The alley across from the Sails sculpture, that connects Bernard and Leon avenues, isn’t usually the  most compelling space to tread.

Dingy and stinky, it’s been just a place for cars to park and trash to be cast away.

An effort to change that, however, was made this weekend.

Dozens of community volunteers armed with rollers and paint joined an effort to clean up much of the space, so that for the summer of 2016 at least, it will bustling with visitors and livened by everything from music to dining.

“The hope is you’ll start to see this throughout the city and it will be a catalyst for getting lane spaces used,” said Ben Walker, from the City of Kelowna,  who was part of the painting crew on Saturday, but has been doing much of the city work needed to revitalize the lane way this summer.

The other “90 per cent” he said, has been done by volunteers.

Those who were working this weekend were clearly pleased with the results of their labour.

“It’s the same colours as the city of Kelowna logo,” said one Saturday volunteer, in passing, while gesturing to the ground.

Another pointed up, where new industrial style strings of lights had been affixed between the buildings that couch the lane way a few days earlier.

“It looks great at night,” she said.

And, perhaps the element that makes the effort seem most official is a sign affixed to the entry.

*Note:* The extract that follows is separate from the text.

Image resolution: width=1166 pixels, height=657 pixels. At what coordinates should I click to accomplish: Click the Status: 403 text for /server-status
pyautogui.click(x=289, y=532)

In hipster font, it welcomes passersby to the Laneway 2016.

Walker said it’s all short-term, but he hopes revitalized lane ways will eventually become permanent.

“This is just a temporary installment, but we want to do what we can to get people jived about the space,” he said.

This weekend wasn’t the first time the lane way has been beautified.  In 2013, during the downtown block party, there was some cheery paint splashed around.

It was a bit of “tactical urbanism,” said Rob Fershau from the BC Society of Landscape Architects, who has also been doing a great deal of work to get the lane way project going.

Other cities big and small have completed similar initiatives, he said, and they’ve done a great deal to liven urban spaces.

The chef and owner of the Salted Brick, Jason Leizert,  came out from behind his counter to see what was happening.

“I think it’s a great idea,” he said, adding that he’d like to see more city-driven efforts to liven the downtown.

While much of the work will be completed by this weekend, Walker said that the lane will have its official debut June 16, and there will be shows and food to lure the community in.